Your task: Find the line that contains "Open Manage Your". Output it and every line after it to the end of the records, exactly as they appear.
::: Input for this task :::
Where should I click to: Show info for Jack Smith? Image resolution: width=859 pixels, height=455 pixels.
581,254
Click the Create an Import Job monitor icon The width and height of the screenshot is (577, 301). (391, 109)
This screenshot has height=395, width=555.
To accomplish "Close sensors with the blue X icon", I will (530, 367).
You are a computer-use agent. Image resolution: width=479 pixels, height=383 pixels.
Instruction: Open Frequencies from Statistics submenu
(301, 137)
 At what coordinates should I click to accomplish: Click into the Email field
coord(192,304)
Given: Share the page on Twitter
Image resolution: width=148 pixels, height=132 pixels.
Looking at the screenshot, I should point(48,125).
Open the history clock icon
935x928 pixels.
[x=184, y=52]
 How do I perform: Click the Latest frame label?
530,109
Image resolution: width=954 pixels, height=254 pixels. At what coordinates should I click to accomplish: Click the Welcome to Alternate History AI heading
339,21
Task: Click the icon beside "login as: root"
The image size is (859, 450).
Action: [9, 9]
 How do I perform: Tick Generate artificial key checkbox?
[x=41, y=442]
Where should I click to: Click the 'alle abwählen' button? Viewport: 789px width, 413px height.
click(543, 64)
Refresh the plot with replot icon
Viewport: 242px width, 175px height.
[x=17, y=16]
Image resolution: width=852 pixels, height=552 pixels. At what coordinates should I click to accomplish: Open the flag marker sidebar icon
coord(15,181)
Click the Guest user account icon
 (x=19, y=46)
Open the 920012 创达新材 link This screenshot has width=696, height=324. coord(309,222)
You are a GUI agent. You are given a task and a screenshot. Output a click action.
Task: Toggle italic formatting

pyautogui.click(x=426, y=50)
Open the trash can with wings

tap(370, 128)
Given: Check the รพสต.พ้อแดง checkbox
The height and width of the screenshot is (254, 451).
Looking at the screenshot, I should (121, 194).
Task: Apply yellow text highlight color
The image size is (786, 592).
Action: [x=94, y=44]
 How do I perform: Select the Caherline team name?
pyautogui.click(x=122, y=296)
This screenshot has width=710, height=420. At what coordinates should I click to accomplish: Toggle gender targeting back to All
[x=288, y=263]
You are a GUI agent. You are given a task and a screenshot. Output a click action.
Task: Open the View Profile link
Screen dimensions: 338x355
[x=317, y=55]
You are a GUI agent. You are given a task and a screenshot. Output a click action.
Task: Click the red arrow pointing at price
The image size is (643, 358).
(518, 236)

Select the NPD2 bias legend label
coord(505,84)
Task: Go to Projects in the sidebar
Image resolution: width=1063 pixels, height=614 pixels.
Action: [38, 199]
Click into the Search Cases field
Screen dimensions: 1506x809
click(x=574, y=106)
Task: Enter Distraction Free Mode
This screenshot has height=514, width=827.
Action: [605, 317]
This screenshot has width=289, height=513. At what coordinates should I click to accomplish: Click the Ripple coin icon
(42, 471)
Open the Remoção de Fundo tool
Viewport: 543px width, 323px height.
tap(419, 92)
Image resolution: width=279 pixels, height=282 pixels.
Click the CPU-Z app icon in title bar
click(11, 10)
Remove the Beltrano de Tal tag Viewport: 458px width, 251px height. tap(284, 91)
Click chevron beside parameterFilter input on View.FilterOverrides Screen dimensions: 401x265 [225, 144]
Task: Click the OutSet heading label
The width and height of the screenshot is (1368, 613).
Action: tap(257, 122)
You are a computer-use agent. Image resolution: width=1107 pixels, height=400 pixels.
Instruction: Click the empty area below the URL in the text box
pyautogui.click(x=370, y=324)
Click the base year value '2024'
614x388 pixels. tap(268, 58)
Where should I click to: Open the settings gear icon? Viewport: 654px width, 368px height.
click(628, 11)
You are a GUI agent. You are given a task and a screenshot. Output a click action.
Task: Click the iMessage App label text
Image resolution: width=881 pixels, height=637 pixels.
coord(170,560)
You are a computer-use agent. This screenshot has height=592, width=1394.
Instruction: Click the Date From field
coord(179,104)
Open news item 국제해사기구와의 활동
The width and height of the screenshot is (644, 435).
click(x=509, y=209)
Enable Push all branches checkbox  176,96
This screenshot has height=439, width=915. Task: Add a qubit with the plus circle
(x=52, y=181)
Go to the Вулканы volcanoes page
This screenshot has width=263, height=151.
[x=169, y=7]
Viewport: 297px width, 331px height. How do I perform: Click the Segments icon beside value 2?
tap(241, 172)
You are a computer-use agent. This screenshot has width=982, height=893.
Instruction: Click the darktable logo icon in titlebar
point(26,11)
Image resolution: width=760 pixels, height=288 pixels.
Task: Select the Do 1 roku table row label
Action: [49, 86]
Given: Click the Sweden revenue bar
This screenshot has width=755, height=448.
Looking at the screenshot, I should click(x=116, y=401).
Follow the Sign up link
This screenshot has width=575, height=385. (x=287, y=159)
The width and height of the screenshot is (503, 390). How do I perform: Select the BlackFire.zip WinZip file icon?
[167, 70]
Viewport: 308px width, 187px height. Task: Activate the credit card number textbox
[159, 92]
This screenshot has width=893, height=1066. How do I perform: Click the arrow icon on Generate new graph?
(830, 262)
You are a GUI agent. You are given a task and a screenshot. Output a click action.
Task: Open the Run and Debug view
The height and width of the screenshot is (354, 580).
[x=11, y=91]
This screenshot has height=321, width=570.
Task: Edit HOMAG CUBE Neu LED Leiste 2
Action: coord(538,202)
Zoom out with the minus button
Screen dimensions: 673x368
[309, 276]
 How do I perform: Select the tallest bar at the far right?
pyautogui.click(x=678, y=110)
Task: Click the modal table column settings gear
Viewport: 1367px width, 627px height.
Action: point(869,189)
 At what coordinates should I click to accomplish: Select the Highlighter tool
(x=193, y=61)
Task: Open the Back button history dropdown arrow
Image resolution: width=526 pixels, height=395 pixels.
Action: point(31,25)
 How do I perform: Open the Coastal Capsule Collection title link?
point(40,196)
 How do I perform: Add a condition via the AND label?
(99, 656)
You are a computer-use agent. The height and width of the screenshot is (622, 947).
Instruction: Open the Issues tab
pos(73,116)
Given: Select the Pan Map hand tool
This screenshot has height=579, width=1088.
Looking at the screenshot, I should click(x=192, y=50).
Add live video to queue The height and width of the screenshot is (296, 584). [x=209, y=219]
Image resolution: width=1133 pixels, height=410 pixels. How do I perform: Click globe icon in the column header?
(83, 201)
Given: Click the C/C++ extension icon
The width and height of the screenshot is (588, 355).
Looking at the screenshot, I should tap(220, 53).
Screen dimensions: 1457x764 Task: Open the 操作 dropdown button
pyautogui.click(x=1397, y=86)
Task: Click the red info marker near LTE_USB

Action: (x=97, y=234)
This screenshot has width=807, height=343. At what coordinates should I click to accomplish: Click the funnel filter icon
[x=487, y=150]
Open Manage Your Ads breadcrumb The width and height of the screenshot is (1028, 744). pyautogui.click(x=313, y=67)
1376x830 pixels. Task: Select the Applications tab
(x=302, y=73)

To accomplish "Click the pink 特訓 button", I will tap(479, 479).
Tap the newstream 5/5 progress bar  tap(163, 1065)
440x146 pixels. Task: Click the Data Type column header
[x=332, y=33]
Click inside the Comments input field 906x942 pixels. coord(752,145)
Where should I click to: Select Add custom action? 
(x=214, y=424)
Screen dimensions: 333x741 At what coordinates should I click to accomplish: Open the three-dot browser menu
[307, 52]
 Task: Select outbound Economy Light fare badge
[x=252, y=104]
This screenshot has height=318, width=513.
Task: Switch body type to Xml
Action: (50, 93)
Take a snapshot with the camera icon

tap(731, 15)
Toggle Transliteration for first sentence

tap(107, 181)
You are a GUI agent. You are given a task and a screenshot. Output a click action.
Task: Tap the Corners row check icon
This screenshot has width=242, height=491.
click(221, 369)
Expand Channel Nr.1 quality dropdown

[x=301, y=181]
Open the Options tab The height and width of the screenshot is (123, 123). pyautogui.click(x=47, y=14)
:::
Answer section:
Open Manage Your Ads breadcrumb The width and height of the screenshot is (1028, 744). pyautogui.click(x=313, y=67)
1376x830 pixels. Task: Select the Applications tab
(x=302, y=73)

To accomplish "Click the pink 特訓 button", I will tap(479, 479).
Tap the newstream 5/5 progress bar  tap(163, 1065)
440x146 pixels. Task: Click the Data Type column header
[x=332, y=33]
Click inside the Comments input field 906x942 pixels. coord(752,145)
Where should I click to: Select Add custom action? 
(x=214, y=424)
Screen dimensions: 333x741 At what coordinates should I click to accomplish: Open the three-dot browser menu
[307, 52]
 Task: Select outbound Economy Light fare badge
[x=252, y=104]
This screenshot has height=318, width=513.
Task: Switch body type to Xml
Action: (50, 93)
Take a snapshot with the camera icon

tap(731, 15)
Toggle Transliteration for first sentence

tap(107, 181)
You are a GUI agent. You are given a task and a screenshot. Output a click action.
Task: Tap the Corners row check icon
This screenshot has width=242, height=491.
click(221, 369)
Expand Channel Nr.1 quality dropdown

[x=301, y=181]
Open the Options tab The height and width of the screenshot is (123, 123). pyautogui.click(x=47, y=14)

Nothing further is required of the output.